Top global ports may be unusable by 2050 without more climate action – report
2023.09.07 19:47
© Reuters. FILE PHOTO: A barge travels through the Houston Ship Channel, part of the Port of Houston, in Pasadena, Texas, U.S., May 5, 2019. REUTERS/Loren Elliott/File photo
By Jonathan Saul
LONDON (Reuters) – Some of the world’s largest ports may be unusable by 2050 as rising sea levels hit operations, and efforts to speed up decarbonisation of the maritime sector and bring in new technology are vital, a study showed on Friday.
Weather-related disruptions are already impacting ports across the globe. These include a drought which is hampering operations in the Panama Canal, a top waterway.
The Global Maritime Trends 2050 report, commissioned by leading shipping services group Lloyd’s Register and the independent charity arm Lloyd’s Register Foundation, looked at future scenarios.
“Of the world’s 3,800 ports, a third are located in a tropical band vulnerable to the most powerful effects of climate change,” a Lloyd’s Register (LR) spokesperson said.
“The ports of Shanghai, Houston and Lazaro Cardenas (in Mexico), some of the world’s largest, could potentially be inoperable by 2050 with a rise in sea levels of only 40 cm.”
Other key ports including Rotterdam are already under pressure, the report said.
“Countries will need to invest in increasing the efficiency and resilience of their ports and logistics infrastructure to keep up with growing demand for imports and consumption,” the report said, which was authored by think tank Economist Impact.

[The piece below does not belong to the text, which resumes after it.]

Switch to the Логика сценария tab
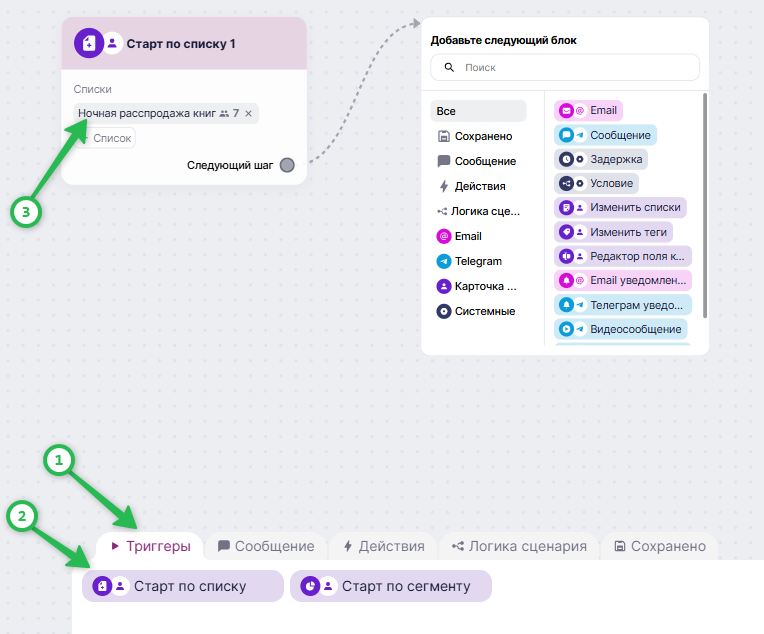This screenshot has height=634, width=764. click(519, 546)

Ports highly susceptible to rises in sea levels such as Shanghai could establish flood defence systems similar to Holland’s Maeslant Barrier and London’s Thames Barrier, the LR spokesperson said.

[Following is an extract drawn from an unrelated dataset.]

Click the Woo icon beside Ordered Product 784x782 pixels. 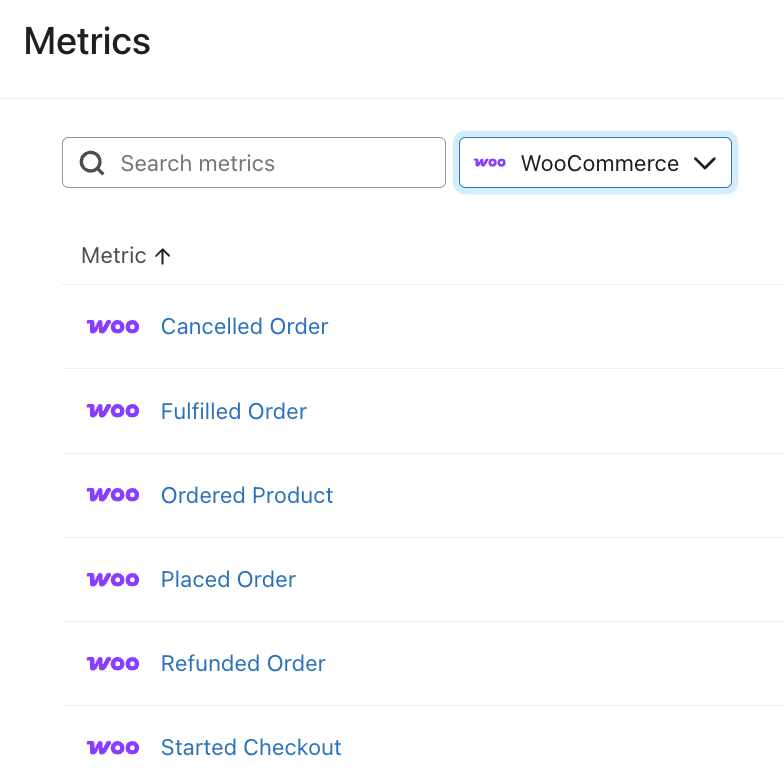click(x=113, y=495)
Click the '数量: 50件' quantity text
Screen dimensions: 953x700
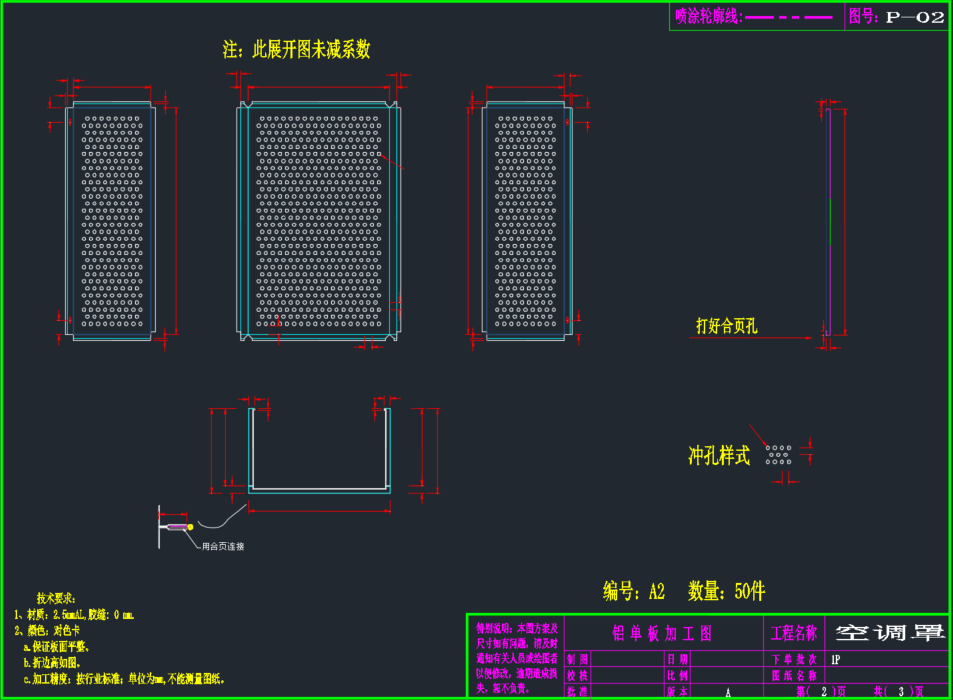point(726,591)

“This would negate the need to constantly raise existing floodwalls every decade, which is a short-term and costly solution,” the spokesperson added.
Shipping accounts for nearly 3% of global CO2 emissions.

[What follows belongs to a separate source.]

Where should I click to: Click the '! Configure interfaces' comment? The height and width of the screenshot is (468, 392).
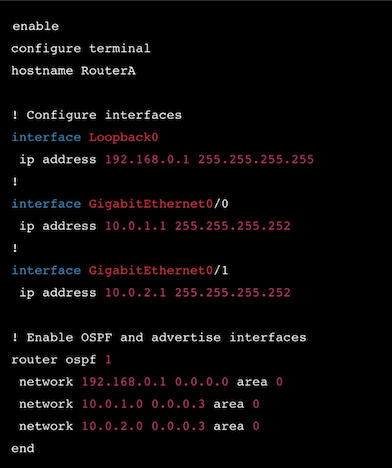tap(97, 115)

The industry is actively cutting its emissions by reducing its fossil fuel consumption, the LR spokesperson said, adding that it remains fragmented.
“The average shipowner owns circa five ships. As a consequence, not all players are good at gathering data. There can also be a reluctance to share data. Forecasting relies on having access to solid and relevant datasets.”
The report was launched ahead London International Shipping Week, which starts on Sept. 11.